In fact, some of them are at the clinic today, putting on a performance for the visitors, and as soon as they are done with the song and dance, they rush to surround Dr. Bernadina, chatting with her and holding her hand. She is all smiles and the bond between them is obviously strong.
Dr. Bernadina patiently followed the delegation as they moved from one room to the next, though she must have had a pile of work waiting for her. The visit looked routine, but it was really anything but. The chair of the UNITAID Board was in the country to inaugurate the use of new point-of-care diagnostic devices that will shorten diagnosis time for HIV in babies, and may greatly improve the odds for the youngest patients.
“The earlier we have diagnosis, the earlier we can begin antiretroviral treatment,” she says, “and immediate treatment can make an enormous difference for longevity and quality of life, especially for children.” For the youngest, it is even a matter of life of death. Without antiretroviral treatment, half of HIV-positive babies die before reaching the age of two.
Some families bring their children for testing, but never come back for the results. Most come late, once the child has been sick for too many months, possibly after consulting a traditional healer.
“This is becoming better,” admits Dr Bernadina. “Thanks to communication work, through community radios and TV, families have begun to understand the importance of bringing children to treatment quickly.”

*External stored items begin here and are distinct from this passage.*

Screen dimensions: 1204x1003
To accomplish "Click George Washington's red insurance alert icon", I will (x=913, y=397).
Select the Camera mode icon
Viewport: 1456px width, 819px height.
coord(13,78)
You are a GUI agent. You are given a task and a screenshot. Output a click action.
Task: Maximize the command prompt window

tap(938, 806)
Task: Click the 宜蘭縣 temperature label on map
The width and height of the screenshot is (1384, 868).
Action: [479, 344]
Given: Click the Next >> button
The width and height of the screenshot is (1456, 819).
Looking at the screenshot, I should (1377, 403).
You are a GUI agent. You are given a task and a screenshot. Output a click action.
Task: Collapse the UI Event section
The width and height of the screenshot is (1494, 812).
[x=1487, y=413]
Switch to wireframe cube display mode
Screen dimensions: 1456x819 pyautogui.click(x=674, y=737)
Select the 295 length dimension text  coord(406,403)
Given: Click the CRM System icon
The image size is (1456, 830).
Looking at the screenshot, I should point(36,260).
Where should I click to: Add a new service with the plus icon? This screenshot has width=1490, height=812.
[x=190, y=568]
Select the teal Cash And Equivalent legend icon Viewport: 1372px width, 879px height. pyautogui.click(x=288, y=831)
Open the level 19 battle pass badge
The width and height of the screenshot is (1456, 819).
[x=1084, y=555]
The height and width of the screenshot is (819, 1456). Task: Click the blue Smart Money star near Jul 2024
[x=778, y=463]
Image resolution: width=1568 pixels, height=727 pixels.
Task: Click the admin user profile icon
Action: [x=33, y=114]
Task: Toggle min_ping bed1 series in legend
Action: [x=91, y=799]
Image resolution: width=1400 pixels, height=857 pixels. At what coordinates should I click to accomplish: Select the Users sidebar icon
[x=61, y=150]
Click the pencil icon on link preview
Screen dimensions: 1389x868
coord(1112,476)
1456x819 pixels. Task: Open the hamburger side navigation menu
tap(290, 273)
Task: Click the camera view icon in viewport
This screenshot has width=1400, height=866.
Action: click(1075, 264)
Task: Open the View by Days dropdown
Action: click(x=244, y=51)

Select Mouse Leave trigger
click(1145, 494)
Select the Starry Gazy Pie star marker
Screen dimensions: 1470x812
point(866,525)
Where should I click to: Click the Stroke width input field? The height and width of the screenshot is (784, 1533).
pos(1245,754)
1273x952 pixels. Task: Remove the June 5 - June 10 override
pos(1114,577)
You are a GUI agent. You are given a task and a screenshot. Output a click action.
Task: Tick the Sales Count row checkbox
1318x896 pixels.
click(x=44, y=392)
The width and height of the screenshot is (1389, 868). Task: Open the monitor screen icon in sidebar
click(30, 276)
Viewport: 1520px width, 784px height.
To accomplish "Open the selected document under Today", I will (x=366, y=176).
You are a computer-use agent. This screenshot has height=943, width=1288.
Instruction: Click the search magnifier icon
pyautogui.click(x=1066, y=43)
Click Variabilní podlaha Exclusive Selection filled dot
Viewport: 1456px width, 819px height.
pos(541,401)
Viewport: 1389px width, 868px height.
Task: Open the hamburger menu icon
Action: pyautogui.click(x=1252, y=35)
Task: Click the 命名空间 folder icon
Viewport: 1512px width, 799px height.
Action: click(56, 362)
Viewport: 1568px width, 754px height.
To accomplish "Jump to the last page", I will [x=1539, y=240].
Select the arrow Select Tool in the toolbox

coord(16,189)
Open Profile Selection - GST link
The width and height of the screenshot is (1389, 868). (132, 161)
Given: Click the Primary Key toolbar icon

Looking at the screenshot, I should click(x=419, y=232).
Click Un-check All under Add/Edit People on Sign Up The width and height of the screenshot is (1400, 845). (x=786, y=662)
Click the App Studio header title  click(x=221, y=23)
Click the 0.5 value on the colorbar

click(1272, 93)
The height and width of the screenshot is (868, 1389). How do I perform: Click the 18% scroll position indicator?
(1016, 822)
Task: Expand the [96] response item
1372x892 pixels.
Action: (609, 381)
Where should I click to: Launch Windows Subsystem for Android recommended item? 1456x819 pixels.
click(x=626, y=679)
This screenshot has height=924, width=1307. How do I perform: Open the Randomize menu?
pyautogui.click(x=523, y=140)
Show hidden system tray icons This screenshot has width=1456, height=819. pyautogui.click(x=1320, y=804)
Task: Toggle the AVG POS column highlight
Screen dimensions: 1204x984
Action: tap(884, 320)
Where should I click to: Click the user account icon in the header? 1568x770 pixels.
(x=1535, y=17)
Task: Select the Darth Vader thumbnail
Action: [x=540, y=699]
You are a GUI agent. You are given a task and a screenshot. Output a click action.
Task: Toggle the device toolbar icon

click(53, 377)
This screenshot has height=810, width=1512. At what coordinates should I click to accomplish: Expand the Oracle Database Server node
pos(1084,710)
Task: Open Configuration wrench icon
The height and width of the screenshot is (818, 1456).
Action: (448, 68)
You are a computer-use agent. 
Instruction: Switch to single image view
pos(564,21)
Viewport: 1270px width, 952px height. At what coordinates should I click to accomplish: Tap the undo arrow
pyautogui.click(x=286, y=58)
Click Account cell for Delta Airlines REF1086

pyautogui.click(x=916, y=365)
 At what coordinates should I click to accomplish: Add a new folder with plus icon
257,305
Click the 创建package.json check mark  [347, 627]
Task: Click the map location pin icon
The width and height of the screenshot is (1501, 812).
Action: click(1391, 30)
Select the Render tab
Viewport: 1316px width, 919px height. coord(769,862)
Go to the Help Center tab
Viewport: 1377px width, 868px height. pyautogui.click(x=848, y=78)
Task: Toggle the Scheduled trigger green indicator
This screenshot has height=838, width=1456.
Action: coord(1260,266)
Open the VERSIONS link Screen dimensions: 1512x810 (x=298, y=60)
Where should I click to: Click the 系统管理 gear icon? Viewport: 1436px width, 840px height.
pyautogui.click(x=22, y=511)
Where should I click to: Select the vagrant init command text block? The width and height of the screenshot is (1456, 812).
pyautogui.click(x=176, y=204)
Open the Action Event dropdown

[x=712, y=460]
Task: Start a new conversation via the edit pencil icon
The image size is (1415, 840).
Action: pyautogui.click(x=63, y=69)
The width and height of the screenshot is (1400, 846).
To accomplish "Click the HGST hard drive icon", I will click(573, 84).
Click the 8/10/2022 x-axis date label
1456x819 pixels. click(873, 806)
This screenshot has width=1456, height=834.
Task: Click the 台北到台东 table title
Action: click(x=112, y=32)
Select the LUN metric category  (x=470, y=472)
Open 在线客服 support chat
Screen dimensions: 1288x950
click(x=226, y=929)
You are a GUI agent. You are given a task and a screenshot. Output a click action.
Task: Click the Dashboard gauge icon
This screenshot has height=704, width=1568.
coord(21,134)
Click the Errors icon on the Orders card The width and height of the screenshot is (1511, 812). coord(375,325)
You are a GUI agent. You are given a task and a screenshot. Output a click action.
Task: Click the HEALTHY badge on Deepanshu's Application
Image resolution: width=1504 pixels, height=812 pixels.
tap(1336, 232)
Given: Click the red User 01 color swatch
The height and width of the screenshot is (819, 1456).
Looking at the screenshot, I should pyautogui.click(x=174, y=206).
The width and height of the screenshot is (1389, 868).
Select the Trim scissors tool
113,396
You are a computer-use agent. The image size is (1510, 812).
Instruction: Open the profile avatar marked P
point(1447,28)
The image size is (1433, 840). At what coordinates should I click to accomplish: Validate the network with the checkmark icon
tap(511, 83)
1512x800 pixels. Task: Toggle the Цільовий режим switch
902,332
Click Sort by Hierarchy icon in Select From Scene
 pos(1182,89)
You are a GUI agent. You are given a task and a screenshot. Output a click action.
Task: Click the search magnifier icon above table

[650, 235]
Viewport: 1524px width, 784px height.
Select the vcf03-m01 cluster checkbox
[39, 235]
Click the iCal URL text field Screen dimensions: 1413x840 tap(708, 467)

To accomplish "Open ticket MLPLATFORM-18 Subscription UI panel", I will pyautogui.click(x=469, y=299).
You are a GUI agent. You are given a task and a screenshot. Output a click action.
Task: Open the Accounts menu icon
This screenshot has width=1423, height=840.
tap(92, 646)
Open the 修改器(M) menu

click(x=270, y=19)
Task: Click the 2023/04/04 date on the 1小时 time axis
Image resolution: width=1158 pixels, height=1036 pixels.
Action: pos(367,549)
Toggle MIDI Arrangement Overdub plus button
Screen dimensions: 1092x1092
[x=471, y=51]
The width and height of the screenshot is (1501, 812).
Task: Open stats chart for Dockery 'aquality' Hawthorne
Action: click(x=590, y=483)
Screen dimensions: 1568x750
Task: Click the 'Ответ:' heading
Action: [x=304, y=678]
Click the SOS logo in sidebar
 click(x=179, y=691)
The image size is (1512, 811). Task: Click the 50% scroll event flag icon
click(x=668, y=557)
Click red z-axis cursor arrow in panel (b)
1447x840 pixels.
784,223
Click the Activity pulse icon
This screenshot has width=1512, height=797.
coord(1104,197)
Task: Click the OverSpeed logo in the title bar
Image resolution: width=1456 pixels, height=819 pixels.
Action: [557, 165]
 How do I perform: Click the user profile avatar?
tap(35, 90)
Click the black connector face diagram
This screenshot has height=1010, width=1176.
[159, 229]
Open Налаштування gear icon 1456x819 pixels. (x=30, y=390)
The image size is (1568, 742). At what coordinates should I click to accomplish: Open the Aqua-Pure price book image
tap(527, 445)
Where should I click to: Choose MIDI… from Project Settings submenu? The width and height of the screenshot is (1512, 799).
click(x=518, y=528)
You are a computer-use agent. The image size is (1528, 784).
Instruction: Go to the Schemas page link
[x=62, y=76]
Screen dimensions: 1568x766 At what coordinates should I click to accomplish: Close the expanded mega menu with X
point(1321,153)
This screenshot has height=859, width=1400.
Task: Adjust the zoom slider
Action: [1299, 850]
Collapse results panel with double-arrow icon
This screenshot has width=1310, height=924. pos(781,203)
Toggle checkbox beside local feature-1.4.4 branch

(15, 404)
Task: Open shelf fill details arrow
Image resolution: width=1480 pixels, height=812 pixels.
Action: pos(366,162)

Dealing with this illness requires a holistic view, she insists. Proper timing and the right institutional treatment are important, but home care is almost as crucial, she says.
“Sometimes children are being cared for by elderly grandparents, who forget doctor’s appointments or when pills have to be taken. Or they are too poor to afford more than one meal a day, and children will need to eat several times a day with their medication.”
But beyond the obvious challenges of living with a potentially deadly disease, there is the emotional toll the infection takes on children.
“In some cases, children only learn of their infection when they become teenagers, which would be a difficult thing to deal with even for a mature adult. But for these youngsters, they don’t understand what they did wrong, or how to handle their fears. They may not understand why they need to continue swallowing 8 or 9 large pills every day for the rest of their lives, especially if they are feeling fine. They may be experiencing their first love. All of this complicates matters for them.”
The best thing for children is treatment that begins as early as possible, immediately, she says, but it is not enough.
“The unconditional support and love of parents and caregivers is just as important for the wellbeing of children with HIV,” says Dr. Bernadina.
Watching her as she interacts with the orphans of Casa da Alegria, who have no family of their own, it is clear that Dr. Bernadina Gonçalves comes as close to being the best possible presence in their lives as one could wish for.